By: Robert Keilson, November 3, 2022
On October 8th, 2021, the United Nations Human Rights Council recognized a “safe, clean, healthy, and sustainable environment” as a human right for the first time in its history. Proposed by Costa Rica, the Maldives, Slovenia, and Switzerland, Resolution 48/13 was supported by “more than 1,300 civil society organizations and indigenous peoples’ groups, as well as 15 UN agencies, young activists and business groups.” Environmental activists celebrated the Resolution as a potential landmark in climate change litigation across the world.
First, Resolution 48/13 raises awareness of the human consequences of climate change. By placing climate change law within the human rights paradigm, the Resolution “announces that it is at the same level of importance as other rights considered necessary to human dignity, equality, and freedom.” By recognizing the right to a healthy environment as a human right, the moral, ethical, or human content of environmental issues are “‘no longer dispersed or fragmented across a range of rights,’” but rather “‘come together under a single normative frame.’” Consequently, Resolution 48/13 “helps to foreground the human beings most affected by environmental harm, who are often marginalized and disempowered.” Indeed, while the Resolution may reinforce “thinking about the environment in terms of its benefits to human beings only,” as former Special Rapporteur on human rights and the environment John Knox notes: “the more we understand the ways in which humans are dependent on a healthy environment, the less gap there is between a human-centered and an ecocentric approach to environmental protection. We can’t really have a healthy environment unless the environment is healthy for everything that lives here as well.”

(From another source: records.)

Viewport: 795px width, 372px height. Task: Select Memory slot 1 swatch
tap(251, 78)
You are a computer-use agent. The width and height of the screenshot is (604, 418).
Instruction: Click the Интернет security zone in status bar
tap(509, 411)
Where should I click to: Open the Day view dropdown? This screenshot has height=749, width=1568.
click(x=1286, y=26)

Second, Resolution 48/13 will help make human rights-based environmental litigation more efficient and effective. Recognizing a healthy environment as a human right provides a “minimum basis of interpretation, a hermeneutic floor” to domestic and international climate change issues. Because environmental disputes tend to implicate a range of human rights, a international body like the HRC placing them under a single human rights framework provides a much clearer legal basis for individuals to bring claims and for courts to review them. It is “much easier to make your case in court if you can say your rights are being violated because someone’s destroying the environment on which your community depends, than if you have to indirectly argue that your right to health, for instance, is affected by environmental destruction.” In effect, Resolution 48/13 may reduce litigation costs, decrease delays, and minimize “risks associated with pursuing other judicial remedies.”
Lastly, Resolution 481/3 provides an additional legal tool “to challenge state and corporate actors,” on both domestic and international levels, “for failing to take prompt and adequate action” to address climate change. Thus, Resolution 48/13 may spur new global agreements or regional treaties that provide the public “stronger rights…to receive environmental information from their government, [more ability] to participate in environmental decision making, and [more] access to domestic remedies for environmental harm.”

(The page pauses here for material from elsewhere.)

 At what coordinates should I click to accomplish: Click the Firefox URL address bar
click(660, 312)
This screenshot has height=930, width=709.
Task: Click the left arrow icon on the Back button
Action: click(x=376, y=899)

Nevertheless, as catastrophic climate change becomes seemingly more and more inevitable, one might reasonably conclude that Resolution 48/13 accomplishes little. The Resolution is not legally binding on UN Member States. Furthermore, the Resolution does not guarantee that the UN General Council—and key member states in the fight against catastrophic climate change, like the United States—will recognize the right to a healthy environment in the near and critical future. That said, legal developments need not be authoritative to be meaningful, and as the climate crisis itself instructs, a relatively minor change can cause a major impact over time. Through this lens, Resolution 48/13 may be quite significant.